(Collected data entries)
++++++++

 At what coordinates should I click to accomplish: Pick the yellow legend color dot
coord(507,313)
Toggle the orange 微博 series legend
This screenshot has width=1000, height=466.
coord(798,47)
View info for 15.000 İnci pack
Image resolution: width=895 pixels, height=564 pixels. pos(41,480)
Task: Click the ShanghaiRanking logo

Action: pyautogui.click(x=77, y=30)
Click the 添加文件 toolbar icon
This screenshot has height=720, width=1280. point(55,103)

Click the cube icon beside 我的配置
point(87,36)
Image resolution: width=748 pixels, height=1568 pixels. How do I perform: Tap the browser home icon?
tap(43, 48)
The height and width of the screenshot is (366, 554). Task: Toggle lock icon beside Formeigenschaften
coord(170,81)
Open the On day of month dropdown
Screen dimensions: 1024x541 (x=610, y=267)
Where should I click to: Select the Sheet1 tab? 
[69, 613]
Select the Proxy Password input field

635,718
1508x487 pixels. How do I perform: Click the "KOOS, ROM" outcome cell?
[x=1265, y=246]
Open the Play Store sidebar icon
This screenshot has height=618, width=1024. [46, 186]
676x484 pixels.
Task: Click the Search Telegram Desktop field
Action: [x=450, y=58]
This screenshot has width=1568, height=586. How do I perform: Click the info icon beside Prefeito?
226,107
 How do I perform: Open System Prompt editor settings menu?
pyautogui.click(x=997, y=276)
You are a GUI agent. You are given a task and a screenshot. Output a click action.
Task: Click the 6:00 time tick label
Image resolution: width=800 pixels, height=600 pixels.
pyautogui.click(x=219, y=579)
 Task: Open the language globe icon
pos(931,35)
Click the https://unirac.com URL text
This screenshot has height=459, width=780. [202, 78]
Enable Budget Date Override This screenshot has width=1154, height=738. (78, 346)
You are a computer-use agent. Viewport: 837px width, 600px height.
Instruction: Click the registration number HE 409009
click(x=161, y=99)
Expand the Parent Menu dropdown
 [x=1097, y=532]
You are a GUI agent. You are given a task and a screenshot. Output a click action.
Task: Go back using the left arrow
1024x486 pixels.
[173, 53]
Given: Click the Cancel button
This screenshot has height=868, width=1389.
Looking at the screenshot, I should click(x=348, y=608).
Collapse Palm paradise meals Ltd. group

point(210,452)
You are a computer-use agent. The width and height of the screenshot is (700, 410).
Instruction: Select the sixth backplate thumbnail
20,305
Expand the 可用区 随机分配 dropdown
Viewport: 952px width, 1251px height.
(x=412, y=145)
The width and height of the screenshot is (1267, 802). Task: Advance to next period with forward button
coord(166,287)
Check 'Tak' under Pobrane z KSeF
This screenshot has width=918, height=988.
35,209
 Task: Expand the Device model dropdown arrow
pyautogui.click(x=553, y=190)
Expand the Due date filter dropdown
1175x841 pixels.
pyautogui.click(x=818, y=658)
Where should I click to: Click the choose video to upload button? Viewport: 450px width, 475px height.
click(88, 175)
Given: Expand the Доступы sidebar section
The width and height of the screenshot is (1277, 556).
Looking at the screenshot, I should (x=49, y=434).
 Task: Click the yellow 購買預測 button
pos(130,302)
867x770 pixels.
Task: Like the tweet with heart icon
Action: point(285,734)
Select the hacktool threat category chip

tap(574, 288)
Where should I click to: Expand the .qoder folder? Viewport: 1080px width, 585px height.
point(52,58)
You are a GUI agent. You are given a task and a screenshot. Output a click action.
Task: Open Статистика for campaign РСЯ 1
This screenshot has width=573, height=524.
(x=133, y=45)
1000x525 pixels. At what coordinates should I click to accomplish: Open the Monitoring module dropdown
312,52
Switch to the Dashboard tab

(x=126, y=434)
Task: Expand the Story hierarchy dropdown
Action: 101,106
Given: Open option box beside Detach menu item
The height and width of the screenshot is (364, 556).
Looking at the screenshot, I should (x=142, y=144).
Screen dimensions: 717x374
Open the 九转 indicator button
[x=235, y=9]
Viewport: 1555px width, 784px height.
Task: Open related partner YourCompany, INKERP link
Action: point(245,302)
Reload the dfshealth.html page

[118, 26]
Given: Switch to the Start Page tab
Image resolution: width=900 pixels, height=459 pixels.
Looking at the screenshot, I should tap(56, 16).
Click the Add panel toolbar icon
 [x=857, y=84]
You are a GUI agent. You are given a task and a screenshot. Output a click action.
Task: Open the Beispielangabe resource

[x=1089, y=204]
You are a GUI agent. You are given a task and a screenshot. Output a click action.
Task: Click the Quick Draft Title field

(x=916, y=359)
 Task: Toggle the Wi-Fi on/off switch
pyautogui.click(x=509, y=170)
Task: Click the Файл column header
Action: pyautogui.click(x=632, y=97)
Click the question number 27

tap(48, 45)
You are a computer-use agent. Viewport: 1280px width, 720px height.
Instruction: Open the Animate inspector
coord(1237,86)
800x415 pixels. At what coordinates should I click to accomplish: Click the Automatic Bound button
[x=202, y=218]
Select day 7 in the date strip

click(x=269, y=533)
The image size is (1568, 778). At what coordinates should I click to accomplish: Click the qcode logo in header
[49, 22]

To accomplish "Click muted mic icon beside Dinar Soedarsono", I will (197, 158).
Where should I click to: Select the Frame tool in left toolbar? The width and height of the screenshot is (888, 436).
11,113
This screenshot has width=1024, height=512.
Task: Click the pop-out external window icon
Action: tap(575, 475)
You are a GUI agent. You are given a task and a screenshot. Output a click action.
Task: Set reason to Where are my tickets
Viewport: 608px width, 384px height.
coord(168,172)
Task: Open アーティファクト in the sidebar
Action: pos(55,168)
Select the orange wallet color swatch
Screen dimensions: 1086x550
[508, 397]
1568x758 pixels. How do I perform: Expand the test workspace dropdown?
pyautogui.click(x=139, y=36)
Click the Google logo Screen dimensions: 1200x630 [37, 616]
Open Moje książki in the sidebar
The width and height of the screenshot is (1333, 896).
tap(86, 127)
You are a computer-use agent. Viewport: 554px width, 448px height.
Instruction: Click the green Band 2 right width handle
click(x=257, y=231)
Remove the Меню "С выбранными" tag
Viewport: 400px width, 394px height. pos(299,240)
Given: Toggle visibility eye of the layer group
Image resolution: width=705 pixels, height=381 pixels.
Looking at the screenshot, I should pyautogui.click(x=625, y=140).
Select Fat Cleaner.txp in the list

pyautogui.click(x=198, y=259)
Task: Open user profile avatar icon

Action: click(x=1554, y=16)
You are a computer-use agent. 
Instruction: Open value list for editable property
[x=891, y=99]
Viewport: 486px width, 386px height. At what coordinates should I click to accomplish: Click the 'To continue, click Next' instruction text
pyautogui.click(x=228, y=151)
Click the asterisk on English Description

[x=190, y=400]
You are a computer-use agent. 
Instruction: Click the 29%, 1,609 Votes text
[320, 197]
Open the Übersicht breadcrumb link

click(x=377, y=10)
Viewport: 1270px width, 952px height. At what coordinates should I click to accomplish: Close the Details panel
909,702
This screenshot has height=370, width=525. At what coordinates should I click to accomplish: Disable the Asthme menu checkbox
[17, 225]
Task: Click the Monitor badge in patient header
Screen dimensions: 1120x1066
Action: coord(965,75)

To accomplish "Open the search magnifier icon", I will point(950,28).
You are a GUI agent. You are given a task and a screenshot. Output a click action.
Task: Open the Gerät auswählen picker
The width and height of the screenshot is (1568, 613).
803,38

++++++++

▸ **What the task asks**
Both end lines included, restate word for word the lines above from the line with "This screenshot has height=370, width=525." to the line with "Task: Open the Gerät auswählen picker", and nothing else.

▸ **Written solution**
This screenshot has height=370, width=525. At what coordinates should I click to accomplish: Disable the Asthme menu checkbox
[17, 225]
Task: Click the Monitor badge in patient header
Screen dimensions: 1120x1066
Action: coord(965,75)

To accomplish "Open the search magnifier icon", I will point(950,28).
You are a GUI agent. You are given a task and a screenshot. Output a click action.
Task: Open the Gerät auswählen picker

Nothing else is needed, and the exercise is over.